Megaprojects create value to society by making possible very large scale changes to the built environment, very quickly, while mobilizing large amounts of cash and a wide array of skills. The changes and the means can be viewed from many angles.
My research in megaprojects around the world, notably in infrastructure development and in slum rehabilitation, indicates that it is useful to separate the analysis into four different analytical buckets:
- What are the other choices for government and the people? Meaning, in the absence of xyz megaproject, what else will happen in the neighborhood or for the road or for the water project? Often, the answer is “nothing.” So, despite the sometimes distasteful aspects of megaprojects, something is often better than nothing.
- What is the source of capital? Megaprojects often are able to attract both private capital and public capital (from bond issues or NGO investment or multilateral organizations like the World Bank) that would not be mobilized otherwise in either status quo or “serial mini-projects” or “local government writes a check” scenarios. Thus, it is important in my view to consider “compared to what other funding choice?” as part of an analysis.

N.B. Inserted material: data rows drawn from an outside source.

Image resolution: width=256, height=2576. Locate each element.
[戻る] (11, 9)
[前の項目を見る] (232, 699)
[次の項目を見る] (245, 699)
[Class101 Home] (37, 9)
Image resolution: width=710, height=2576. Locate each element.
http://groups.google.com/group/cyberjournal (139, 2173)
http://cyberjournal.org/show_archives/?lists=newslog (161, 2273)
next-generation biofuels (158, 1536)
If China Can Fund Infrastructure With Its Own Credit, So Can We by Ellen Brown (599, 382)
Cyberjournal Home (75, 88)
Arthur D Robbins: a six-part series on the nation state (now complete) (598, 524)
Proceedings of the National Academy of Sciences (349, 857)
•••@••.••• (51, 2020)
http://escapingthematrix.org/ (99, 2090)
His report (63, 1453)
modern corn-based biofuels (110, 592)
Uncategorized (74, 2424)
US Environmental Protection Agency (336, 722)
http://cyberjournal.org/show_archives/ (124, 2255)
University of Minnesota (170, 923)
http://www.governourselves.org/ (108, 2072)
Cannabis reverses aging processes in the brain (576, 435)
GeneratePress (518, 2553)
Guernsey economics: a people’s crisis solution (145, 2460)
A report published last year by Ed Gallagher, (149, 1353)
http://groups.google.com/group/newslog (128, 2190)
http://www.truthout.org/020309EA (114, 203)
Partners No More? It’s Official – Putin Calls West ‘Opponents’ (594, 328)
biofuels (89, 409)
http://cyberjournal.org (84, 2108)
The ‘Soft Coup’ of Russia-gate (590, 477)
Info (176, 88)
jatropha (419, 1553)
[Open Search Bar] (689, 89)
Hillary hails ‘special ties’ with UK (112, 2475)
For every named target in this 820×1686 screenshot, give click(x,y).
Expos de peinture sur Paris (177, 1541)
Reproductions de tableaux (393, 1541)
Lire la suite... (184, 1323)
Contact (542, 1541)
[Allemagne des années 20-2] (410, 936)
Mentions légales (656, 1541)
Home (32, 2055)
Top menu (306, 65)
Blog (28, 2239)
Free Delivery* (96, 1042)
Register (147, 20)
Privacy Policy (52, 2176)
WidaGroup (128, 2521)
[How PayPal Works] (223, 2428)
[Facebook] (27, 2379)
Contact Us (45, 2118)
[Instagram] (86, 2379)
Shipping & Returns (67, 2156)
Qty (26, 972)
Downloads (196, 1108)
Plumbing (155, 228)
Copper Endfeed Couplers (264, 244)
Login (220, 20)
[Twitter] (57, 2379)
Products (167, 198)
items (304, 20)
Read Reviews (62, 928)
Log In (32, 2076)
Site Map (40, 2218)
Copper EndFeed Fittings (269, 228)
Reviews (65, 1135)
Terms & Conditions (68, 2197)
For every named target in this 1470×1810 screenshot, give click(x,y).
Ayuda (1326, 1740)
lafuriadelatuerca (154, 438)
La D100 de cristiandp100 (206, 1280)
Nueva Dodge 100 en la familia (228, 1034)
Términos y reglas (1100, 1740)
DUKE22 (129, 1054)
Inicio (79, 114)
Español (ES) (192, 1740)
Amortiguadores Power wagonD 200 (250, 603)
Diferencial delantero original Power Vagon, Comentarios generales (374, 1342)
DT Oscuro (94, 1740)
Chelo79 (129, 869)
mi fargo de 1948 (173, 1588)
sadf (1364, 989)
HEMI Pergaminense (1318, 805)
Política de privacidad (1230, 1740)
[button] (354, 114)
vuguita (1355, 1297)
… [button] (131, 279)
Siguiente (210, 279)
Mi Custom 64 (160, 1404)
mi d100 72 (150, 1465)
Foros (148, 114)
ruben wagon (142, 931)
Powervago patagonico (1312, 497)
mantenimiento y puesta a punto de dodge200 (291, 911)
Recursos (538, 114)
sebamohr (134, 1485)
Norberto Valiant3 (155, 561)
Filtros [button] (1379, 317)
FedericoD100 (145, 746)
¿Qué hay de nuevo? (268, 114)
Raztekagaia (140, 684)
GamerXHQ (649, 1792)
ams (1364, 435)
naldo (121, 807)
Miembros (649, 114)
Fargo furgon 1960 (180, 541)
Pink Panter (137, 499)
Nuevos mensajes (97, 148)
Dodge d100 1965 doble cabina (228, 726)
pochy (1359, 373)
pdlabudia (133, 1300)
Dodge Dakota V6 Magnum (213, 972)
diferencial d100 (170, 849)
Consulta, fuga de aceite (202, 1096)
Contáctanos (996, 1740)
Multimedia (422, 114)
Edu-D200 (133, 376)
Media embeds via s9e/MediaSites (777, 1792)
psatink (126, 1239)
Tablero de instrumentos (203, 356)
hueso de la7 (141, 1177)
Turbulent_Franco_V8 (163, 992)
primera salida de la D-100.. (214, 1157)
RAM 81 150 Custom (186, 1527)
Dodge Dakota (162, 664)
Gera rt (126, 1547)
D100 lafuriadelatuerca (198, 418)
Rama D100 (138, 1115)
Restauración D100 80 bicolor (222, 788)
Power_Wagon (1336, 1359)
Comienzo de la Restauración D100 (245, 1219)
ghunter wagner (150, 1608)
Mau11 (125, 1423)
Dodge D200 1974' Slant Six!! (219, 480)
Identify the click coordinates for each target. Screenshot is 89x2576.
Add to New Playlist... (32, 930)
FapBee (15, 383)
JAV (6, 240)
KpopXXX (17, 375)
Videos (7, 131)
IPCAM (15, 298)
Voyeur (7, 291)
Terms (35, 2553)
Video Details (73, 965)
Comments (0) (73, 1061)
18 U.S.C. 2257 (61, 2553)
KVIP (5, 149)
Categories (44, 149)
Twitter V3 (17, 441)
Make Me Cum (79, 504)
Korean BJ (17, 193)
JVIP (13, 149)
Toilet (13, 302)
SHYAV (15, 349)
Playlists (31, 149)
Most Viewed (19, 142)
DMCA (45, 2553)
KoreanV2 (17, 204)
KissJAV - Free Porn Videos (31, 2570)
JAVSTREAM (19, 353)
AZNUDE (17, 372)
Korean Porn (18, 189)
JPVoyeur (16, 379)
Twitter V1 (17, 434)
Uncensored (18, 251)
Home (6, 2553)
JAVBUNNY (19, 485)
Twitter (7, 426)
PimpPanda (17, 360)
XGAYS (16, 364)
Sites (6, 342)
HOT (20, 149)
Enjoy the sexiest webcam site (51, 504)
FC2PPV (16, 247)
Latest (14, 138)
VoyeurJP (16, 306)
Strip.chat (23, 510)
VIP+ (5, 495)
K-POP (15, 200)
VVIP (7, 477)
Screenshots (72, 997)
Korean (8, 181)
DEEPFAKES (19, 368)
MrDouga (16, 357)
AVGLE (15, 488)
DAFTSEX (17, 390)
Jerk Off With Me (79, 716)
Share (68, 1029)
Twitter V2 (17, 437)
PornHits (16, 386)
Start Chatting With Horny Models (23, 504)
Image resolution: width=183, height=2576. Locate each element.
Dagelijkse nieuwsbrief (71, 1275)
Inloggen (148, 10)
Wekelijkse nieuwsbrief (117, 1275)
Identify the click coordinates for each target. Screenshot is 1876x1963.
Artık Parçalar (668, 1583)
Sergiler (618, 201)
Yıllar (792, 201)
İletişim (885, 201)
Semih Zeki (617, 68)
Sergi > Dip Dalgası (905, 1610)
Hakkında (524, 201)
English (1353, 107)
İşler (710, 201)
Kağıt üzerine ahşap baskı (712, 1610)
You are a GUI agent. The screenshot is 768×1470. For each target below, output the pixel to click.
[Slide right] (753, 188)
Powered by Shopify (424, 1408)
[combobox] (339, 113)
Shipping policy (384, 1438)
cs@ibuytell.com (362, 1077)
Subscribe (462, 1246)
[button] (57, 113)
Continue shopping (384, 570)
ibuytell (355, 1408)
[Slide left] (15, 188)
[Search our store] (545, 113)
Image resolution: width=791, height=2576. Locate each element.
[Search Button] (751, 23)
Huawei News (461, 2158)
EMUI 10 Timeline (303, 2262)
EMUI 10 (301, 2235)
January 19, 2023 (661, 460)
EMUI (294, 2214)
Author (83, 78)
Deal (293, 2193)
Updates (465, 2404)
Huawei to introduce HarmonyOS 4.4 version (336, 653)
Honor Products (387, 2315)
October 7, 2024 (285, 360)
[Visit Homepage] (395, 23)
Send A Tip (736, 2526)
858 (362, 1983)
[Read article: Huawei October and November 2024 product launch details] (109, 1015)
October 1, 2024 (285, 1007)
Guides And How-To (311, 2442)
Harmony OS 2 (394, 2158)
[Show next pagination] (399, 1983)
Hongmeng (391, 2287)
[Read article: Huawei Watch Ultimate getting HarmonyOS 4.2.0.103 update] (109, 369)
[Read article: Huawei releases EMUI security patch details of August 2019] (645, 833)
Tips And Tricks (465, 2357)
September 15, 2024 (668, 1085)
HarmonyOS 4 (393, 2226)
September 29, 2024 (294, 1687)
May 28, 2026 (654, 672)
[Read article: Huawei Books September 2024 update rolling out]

- The creation of value can be separated from the capture or allocation of value. This is to say that a megaproject might create a large amount of economic value from real estate, from jobs and payrolls, or from new economic activity. Value capture and allocation can be done in numerous ways, many of which explicitly benefit displaced residents, lead to clear improvements in public services like transit, water, schools, or fire and police, or contribute to the coffers of the city or state in ways that can be spent for the public good. The creation of value is to be embraced; the mechanism for allocation of value can be improved.
- There can always be bad actors, rogues, and crooks. It is more effective in the long run to think carefully about how to control the players and their actions with respect to megaprojects than it is to not do the project at all — and therefore sacrifice the benefits — out of fear of bad guys.
“Megaprojects’ Exclusionary Benefits: The Case of Local Government Policy Benefitting the Privileged Few” is a passionate start in the study of these questions. Further fruitful avenues for research could include some or all of the following:
- Catalog a large set of megaprojects in urban areas to compare basic statistics like original budget, final cost, housing units created, jobs created, risk-adjusted and time-weighted proceeds to “the privileged few”, and changes in adjacent real estate prices.
- Look at the financing more explicitly from a pro-forma point of view: what were the sources and uses of funds, how did revenues, costs, and profits/losses flow, and what were the values at exit?
- Research the literature about successful and unsuccessful megaprojects, from urban renewal to ports to mines to water systems (like the three massive water tunnels feeding New York City) and catalog what makes a success and what does not.
- Any of these approaches could expand the scholarly aspect of “Megaprojects’ Exclusionary Benefits” and start developing the work into a document that could benefit future planners, leaders, and communities involved in megaprojects.